# [Directions]
Whatever the records contain, reproduce all of them exactly.

# [Dataset content]
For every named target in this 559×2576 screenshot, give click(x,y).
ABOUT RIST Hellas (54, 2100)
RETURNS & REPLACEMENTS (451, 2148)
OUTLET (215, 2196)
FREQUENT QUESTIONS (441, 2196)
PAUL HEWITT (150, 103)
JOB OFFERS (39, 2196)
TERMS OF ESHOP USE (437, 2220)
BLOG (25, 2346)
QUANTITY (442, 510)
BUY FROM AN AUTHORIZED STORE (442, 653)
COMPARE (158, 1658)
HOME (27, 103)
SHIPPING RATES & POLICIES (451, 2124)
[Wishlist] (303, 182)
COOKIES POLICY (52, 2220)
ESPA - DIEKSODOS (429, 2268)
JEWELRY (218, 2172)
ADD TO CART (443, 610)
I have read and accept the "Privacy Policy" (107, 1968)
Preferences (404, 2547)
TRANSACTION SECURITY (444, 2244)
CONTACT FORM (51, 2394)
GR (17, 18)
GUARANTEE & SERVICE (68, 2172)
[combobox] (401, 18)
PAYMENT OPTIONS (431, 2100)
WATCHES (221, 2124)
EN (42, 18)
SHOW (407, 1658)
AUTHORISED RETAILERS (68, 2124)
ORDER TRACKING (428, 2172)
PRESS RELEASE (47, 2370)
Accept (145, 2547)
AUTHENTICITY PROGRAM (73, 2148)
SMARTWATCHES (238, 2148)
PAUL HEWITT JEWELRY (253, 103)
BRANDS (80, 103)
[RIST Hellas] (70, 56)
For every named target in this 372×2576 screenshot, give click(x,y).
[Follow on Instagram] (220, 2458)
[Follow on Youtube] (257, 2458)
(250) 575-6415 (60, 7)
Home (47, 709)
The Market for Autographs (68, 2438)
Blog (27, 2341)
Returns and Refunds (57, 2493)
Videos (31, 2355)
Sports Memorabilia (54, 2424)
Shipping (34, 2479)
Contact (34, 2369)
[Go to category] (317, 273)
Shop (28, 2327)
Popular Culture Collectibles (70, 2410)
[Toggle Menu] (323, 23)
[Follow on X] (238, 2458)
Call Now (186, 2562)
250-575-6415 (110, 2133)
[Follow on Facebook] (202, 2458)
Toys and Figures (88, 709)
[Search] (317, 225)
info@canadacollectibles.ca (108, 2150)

# [Exercise solution]
For every named target in this 559×2576 screenshot, give click(x,y).
ABOUT RIST Hellas (54, 2100)
RETURNS & REPLACEMENTS (451, 2148)
OUTLET (215, 2196)
FREQUENT QUESTIONS (441, 2196)
PAUL HEWITT (150, 103)
JOB OFFERS (39, 2196)
TERMS OF ESHOP USE (437, 2220)
BLOG (25, 2346)
QUANTITY (442, 510)
BUY FROM AN AUTHORIZED STORE (442, 653)
COMPARE (158, 1658)
HOME (27, 103)
SHIPPING RATES & POLICIES (451, 2124)
[Wishlist] (303, 182)
COOKIES POLICY (52, 2220)
ESPA - DIEKSODOS (429, 2268)
JEWELRY (218, 2172)
ADD TO CART (443, 610)
I have read and accept the "Privacy Policy" (107, 1968)
Preferences (404, 2547)
TRANSACTION SECURITY (444, 2244)
CONTACT FORM (51, 2394)
GR (17, 18)
GUARANTEE & SERVICE (68, 2172)
[combobox] (401, 18)
PAYMENT OPTIONS (431, 2100)
WATCHES (221, 2124)
EN (42, 18)
SHOW (407, 1658)
AUTHORISED RETAILERS (68, 2124)
ORDER TRACKING (428, 2172)
PRESS RELEASE (47, 2370)
Accept (145, 2547)
AUTHENTICITY PROGRAM (73, 2148)
SMARTWATCHES (238, 2148)
PAUL HEWITT JEWELRY (253, 103)
BRANDS (80, 103)
[RIST Hellas] (70, 56)
For every named target in this 372×2576 screenshot, give click(x,y).
[Follow on Instagram] (220, 2458)
[Follow on Youtube] (257, 2458)
(250) 575-6415 (60, 7)
Home (47, 709)
The Market for Autographs (68, 2438)
Blog (27, 2341)
Returns and Refunds (57, 2493)
Videos (31, 2355)
Sports Memorabilia (54, 2424)
Shipping (34, 2479)
Contact (34, 2369)
[Go to category] (317, 273)
Shop (28, 2327)
Popular Culture Collectibles (70, 2410)
[Toggle Menu] (323, 23)
[Follow on X] (238, 2458)
Call Now (186, 2562)
250-575-6415 (110, 2133)
[Follow on Facebook] (202, 2458)
Toys and Figures (88, 709)
[Search] (317, 225)
info@canadacollectibles.ca (108, 2150)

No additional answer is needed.